→ Activity:
The answer must be every line below that holds the word "computer".

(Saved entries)
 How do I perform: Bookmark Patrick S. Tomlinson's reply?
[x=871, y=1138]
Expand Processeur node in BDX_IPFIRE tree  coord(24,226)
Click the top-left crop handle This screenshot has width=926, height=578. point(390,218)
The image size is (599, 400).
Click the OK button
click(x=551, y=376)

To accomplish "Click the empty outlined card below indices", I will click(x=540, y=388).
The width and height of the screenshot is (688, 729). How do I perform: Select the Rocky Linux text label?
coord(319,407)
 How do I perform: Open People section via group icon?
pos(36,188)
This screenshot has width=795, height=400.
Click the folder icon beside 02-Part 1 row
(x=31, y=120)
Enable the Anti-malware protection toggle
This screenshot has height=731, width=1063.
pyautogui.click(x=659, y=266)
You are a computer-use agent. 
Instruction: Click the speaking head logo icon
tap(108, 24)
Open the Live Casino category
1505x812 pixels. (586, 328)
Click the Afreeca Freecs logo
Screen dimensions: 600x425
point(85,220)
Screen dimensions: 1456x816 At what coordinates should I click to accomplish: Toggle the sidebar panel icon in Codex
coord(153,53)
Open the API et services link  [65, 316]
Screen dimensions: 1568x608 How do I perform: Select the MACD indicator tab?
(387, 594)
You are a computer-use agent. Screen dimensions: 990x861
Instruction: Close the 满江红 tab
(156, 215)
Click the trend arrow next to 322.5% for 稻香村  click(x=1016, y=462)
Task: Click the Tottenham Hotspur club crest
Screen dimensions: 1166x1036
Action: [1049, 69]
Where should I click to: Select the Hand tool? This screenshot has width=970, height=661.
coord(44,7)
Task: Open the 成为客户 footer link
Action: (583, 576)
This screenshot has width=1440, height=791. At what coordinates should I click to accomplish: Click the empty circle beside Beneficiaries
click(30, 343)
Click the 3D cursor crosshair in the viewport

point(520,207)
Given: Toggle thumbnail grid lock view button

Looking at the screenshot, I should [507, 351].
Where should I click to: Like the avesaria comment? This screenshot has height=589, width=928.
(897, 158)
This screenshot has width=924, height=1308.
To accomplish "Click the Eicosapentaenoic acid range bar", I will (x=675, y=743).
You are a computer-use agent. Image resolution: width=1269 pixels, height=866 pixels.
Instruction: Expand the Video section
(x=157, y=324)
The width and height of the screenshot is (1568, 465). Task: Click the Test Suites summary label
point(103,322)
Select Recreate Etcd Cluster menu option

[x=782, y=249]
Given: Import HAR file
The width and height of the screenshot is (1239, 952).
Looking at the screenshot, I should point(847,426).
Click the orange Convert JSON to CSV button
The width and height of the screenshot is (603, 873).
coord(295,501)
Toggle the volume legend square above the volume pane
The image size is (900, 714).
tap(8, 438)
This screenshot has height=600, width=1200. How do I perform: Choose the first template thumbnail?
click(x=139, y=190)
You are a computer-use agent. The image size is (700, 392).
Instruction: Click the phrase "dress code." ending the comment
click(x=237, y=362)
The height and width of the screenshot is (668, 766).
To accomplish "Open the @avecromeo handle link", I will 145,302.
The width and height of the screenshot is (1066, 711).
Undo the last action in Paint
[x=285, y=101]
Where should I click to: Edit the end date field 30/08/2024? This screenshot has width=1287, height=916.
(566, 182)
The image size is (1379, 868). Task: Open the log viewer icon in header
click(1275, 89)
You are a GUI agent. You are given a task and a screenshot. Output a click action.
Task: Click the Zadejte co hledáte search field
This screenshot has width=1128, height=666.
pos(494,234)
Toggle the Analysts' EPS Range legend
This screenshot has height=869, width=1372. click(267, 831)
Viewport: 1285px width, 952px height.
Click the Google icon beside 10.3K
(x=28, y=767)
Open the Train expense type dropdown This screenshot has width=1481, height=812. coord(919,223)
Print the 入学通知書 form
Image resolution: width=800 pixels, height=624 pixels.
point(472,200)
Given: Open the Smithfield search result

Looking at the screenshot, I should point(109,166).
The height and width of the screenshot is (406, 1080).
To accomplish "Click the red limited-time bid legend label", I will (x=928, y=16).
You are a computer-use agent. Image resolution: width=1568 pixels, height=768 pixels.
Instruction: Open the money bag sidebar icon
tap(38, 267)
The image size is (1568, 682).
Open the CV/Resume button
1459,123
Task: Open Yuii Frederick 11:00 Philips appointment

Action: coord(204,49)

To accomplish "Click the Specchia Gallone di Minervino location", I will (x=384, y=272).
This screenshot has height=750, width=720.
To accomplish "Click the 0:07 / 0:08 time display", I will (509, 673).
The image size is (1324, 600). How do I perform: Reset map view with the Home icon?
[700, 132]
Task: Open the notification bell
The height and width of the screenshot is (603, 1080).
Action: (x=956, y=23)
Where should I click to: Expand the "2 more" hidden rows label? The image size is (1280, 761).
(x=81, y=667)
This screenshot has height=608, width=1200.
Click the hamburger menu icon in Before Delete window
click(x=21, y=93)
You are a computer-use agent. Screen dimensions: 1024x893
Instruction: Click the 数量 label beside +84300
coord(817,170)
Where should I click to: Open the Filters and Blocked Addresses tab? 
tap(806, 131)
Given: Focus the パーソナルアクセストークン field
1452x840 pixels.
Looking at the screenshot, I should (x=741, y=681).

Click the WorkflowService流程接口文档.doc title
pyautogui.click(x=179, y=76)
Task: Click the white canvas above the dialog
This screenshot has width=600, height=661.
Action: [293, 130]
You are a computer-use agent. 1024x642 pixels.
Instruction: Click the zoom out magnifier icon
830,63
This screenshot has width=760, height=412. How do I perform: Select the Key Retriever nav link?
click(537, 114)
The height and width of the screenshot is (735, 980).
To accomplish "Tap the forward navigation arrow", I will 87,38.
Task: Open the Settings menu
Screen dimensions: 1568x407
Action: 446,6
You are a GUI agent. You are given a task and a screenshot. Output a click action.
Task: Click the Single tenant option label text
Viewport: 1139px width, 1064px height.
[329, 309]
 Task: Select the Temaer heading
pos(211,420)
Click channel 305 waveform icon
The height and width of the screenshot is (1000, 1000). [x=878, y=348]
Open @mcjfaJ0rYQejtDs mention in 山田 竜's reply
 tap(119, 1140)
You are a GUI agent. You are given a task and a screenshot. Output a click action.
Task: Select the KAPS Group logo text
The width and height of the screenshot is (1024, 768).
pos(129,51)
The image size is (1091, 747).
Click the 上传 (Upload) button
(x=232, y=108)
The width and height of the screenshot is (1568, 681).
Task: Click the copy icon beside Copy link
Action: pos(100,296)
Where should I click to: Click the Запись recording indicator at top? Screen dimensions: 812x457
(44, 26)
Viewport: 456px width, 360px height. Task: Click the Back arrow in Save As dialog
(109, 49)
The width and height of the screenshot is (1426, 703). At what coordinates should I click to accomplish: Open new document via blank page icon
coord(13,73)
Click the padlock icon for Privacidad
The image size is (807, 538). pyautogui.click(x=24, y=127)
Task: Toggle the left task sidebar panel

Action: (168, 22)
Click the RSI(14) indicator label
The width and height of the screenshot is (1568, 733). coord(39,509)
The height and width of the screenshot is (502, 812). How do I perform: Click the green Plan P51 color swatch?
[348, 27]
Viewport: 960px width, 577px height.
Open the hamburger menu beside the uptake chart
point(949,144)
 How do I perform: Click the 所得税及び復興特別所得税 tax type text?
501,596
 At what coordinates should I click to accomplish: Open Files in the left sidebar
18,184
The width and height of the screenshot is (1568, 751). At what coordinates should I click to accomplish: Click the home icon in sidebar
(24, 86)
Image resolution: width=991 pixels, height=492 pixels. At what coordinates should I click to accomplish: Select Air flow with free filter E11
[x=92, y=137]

→ Finished exercise:
You are a computer-use agent. 
You are a computer-use agent. Screen dimensions: 990x861
You are a computer-use agent. Image resolution: width=1269 pixels, height=866 pixels.
You are a computer-use agent. The image size is (700, 392).
You are a computer-use agent. Image resolution: width=1568 pixels, height=768 pixels.
You are a computer-use agent. Screen dimensions: 1024x893
You are a computer-use agent. 1024x642 pixels.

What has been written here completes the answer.